Review: Rihanna ‘ANTI’
ANTI, the eighth studio album from Barbadian R&B and pop artist Rihanna, marked a drastic musical departure from her earlier recordings. I will admit that Rihanna, during her musical eras that were more pop structured and mainstream centric, was an artist that always had a song on the radio I could get into. But past that, her albums weren’t really bodies of work but rather clumps and collections of slicked club pop and light R&B with the occasional hint of electronic dance music and contemporary urban sounds. I personally thought the Rihanna that everyone knew and loved to hate would never go away.

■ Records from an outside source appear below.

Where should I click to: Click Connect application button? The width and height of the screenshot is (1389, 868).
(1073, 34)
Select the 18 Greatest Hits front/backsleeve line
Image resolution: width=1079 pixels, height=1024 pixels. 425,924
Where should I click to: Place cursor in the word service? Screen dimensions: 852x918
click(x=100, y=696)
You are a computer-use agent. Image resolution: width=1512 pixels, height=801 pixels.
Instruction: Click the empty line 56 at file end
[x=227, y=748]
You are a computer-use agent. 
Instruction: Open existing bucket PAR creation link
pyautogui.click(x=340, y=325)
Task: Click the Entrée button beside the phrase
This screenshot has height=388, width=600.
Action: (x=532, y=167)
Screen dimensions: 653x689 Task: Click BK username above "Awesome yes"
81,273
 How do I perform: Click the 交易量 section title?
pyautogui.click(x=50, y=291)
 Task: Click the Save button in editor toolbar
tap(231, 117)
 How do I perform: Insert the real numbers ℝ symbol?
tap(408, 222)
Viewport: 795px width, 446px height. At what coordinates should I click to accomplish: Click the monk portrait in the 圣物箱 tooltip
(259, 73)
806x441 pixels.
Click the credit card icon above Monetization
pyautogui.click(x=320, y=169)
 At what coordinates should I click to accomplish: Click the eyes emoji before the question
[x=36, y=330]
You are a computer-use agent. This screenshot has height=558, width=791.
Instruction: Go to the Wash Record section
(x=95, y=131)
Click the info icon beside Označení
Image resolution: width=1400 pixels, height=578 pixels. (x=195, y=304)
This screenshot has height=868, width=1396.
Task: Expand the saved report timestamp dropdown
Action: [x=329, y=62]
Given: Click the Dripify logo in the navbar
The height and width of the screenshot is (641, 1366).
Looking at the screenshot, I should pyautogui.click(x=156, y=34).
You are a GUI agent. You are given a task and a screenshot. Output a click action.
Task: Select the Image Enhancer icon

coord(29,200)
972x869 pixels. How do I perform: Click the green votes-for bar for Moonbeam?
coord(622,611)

But then something interesting happened; Rihanna returned with an exquisite album, a true body of work to add to her former discography. And despite the few throwaways that are present on ANTI, it’s an entertaining and compelling album. Few songs sound the same, there’s a variety of unique styles and textures and even a Tame Impala cover to keep listeners engaged at the midway point (who would’ve guessed).
The LP kicks off strong with the track “Consideration”, featuring rising star SZA a female neo-soul singer. The boombap style track talks about ridding oneself from negative and controlling influences. In the case of Rihanna, this could represent her struggle to take control of her own career and her former label’s (Def Jam) constant interference with her work and personal style. For example, her 2010 album LOUD, the biggest selling album from a black female artist this decade, gave her no writing credits while she co-wrote 15 out of the 16 tracks on ANTI (all when excluding the Tame Impala cover). To me, “Consideration” is one of the Bajan singer’s strongest lyrical deliveries and its metaphor inducing rhymes over both a puzzled and thought provoking reaction.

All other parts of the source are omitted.